WHAT TO DO: The answer is to consist only of an exact retyping of the lines from the one containing "Click the MSFT chart title text" to the end of the entries, without pictures.

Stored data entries
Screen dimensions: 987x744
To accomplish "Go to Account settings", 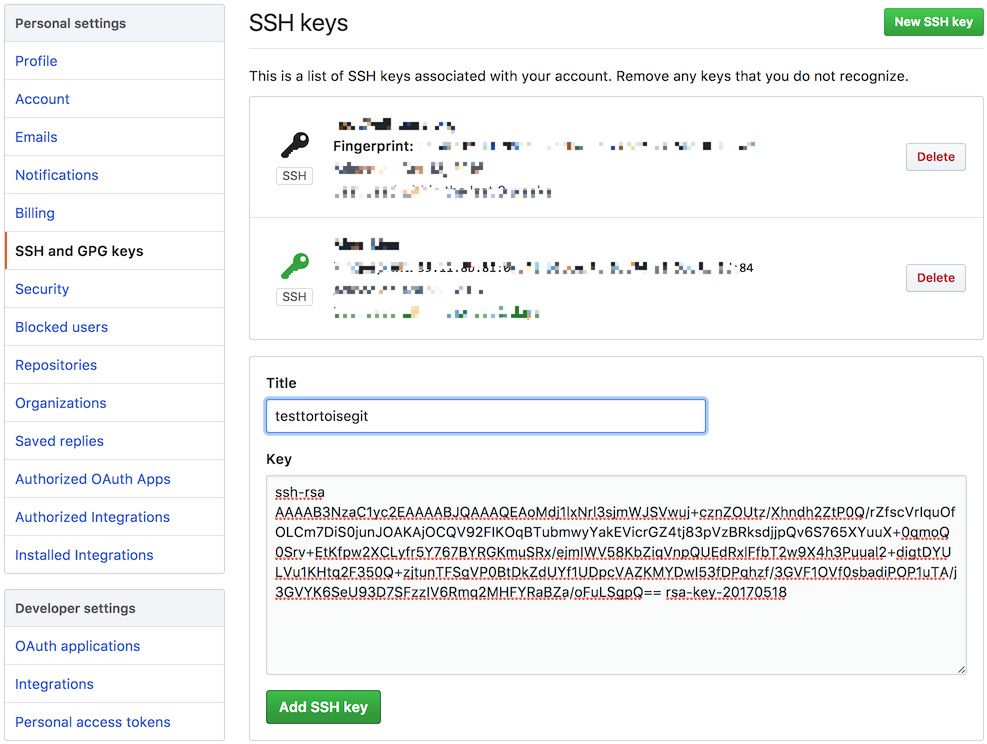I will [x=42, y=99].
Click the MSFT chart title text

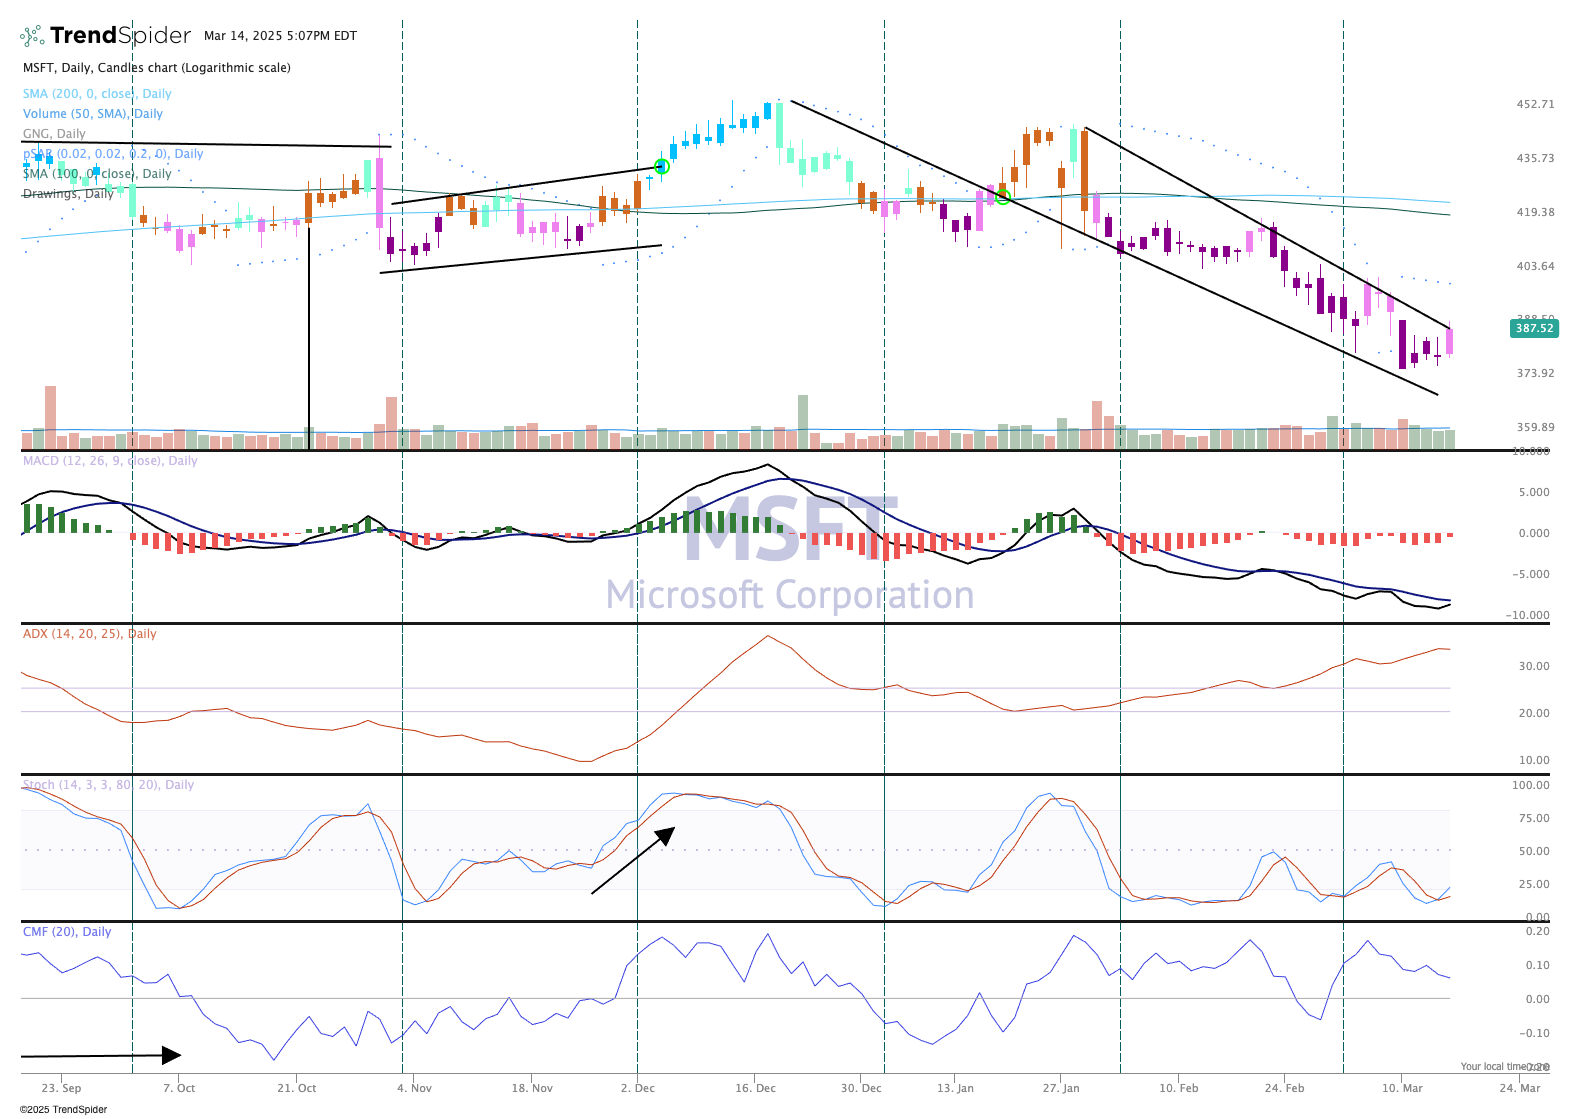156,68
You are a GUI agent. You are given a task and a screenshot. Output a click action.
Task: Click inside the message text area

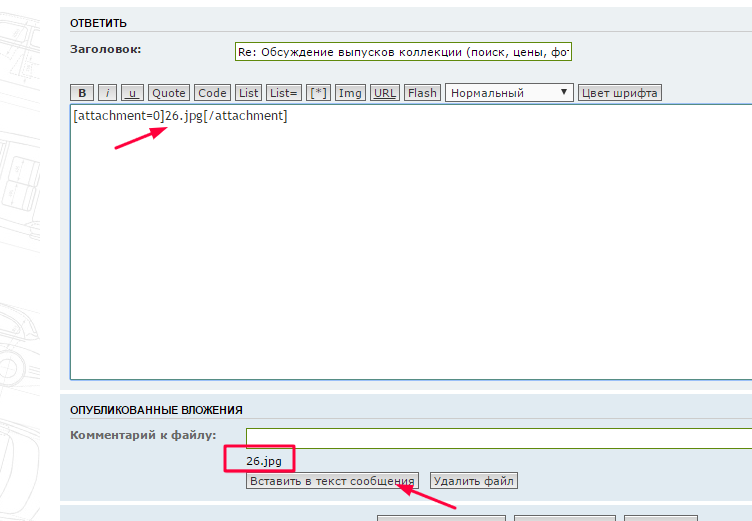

WRITTEN RESPONSE:
Click the MSFT chart title text

156,68
You are a GUI agent. You are given a task and a screenshot. Output a click action.
Task: Click inside the message text area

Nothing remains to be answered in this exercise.